The first part of the book will read like an annoying YA book written for adults. It’s packed with: famous people names, the word “baby” in almost every line of dialogue, a severe amount of (what seems like) throw-away dialogue, a plot that doesn’t seem to be going anywhere, characters who all sound alike, a story that really isn’t a story, super-hyphenated-made-up-terms and did I mention, a nonexistent plot?
An example of the super-annoying YA-like dialogue from the fist part of the book:
“Yoki Nakamuri was approved for this floor,” Peyton says.
“Oh yeah?” I ask. “Approved by who?”
“Approved by, well, moi,” Peyton says.
“Who the fuck is Moi?” I ask. “I have no fucking idea who this Moi is, baby.”
“I’m Moi,” Peyton says, nodding. “Moi is, um, French.”
And ironically, this is the sort of setup—annoying dialogue and vague story with super-shallow people in boring situations—that is necessary for the second part of the book to truly shine. It’s a classic (and simple) case of opposites and role reversals.
In the second part: New York becomes Paris, Victor’s position of power becomes a lack, his drug of choice becomes a necessity and he switches to Xanax, the vapid tameness becomes dynamic brutality and even the way Victor thinks and speaks changes dramatically.
An (extreme) example:
“The mannequin springs grotesquely to life in the freezing room, screeching, arching its body up, again and again, lifting itself off the examination table, tendons in its neck straining, and purple foam starts pouring out of its anus, which also has a wire, larger, thicker, inserted into it...there is, I’m noticing, no camera crew around.”
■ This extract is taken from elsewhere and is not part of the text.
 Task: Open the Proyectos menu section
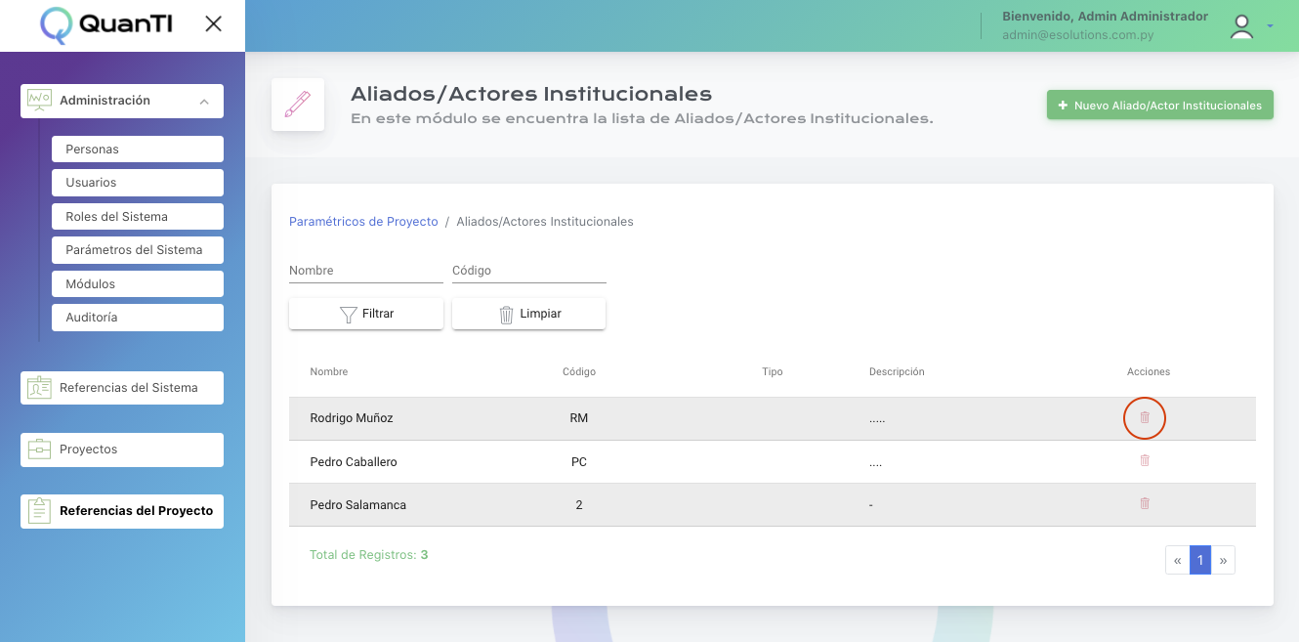point(122,449)
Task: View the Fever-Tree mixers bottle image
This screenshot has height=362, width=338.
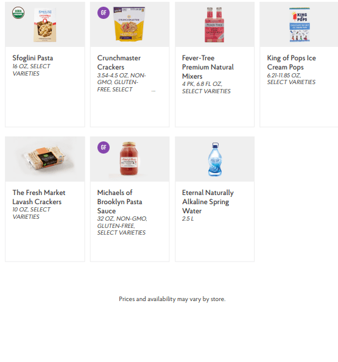Action: (x=214, y=25)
And though we are never sure that everything Victor says or sees is real—and here we have the classic case of the unreliable narrator—GLAMORAMA is really a story that is less worried about the (satisfying) conclusion and more concerned with the process, meaning: the characters, the dialogue, the bizarre scenarios, the violence, the ambiguity, the—everything; that’s what matters most in a story.
A FEW SPOILERS, SORT OF
And no, I can’t tell you why everything’s always “freezing” or too cold, and I can’t tell you why there’s confetti everywhere, and I couldn’t tell you why only Victor notices that it smells like shit, and I couldn’t say if: the cameras, the PA’s, the best boys, the film crew, the whole shebang was really real or just a fabrication, and I don’t really know how they were able to impersonate Victor, Lauren, Bruce, Jamie or everyone else and I don’t know if Palakon ever really told Victor the truth and I don’t know what really happened to Marina and I couldn’t tell you why Christian Bale keeps showing up and I don’t know why there is an entire chapter that is basically an explicit sex scene between three people and I don’t know what it means when Victor keeps saying “we’ll slide down the surface of things…” and I couldn’t tell you what it means when Victor keeps telling people that “the better you look, the more you see” and I couldn’t begin to explain the quote “it’s what you don’t know that matters most”—but does it really matter?
END OF SPOILERS
Or rather, consider this. Is it better (and easier) to admit that the entire story was maybe just a movie? And that—the dialogue, the memories, the people, the bodies, the sex scenes, the bombings, all the crying and all the dying and all the inconsistencies, the plot holes—none of it was real—just part of some movie script?